Mapa da Desigualdade é uma iniciativa da Rede Nossa São Paulo que busca revelar as desigualdades das cidades por meio de suas diferenças regionais. Ele aponta, a partir de cada micro-região da capital paulista, dados sobre assistência social, cultura, educação, esporte, habitação, inclusão digital, meio ambiente, saúde, trabalho e renda, transporte e violência.
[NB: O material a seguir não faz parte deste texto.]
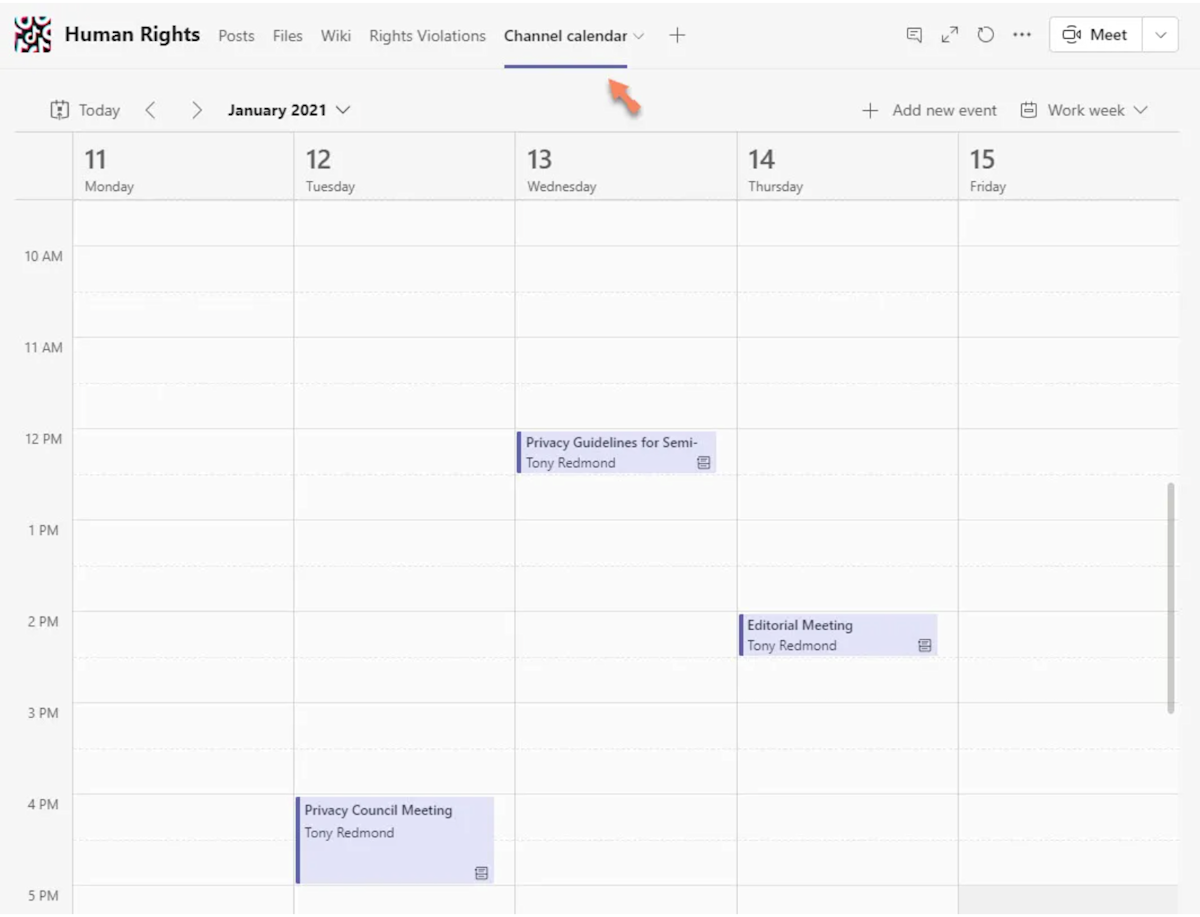Open the Rights Violations tab
Image resolution: width=1200 pixels, height=917 pixels.
click(x=427, y=36)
Ao dar visibilidade aos "zeros" de equipamentos e serviços públicos em cada região, o estudo explicita as desigualdades e visa contribuir para a diminuição da distância entre os melhores e piores indicadores.

A metodologia desenvolvida pela Rede Nossa São Paulo foi transformada em um Guia orientador para construção de mapas da desigualdade nos municípios brasileiros, que contou com apoio da Oxfam Brasil.

A primeira cidade a adotar o guia para construção de seu mapa foi Brasília, através da liderança do Instituto de Estudos Socioeconômicos (Inesc) e o Movimento Nossa Brasília em parceria com a Oxfam Brasil. Em 2016, foi elaborada a primeira versão do Mapa da Desigualdade de Brasília, dando visibilidade às profundas diferenças e injustiças na oferta de serviços públicos fundamentais como saúde, educação e transporte, entre outros.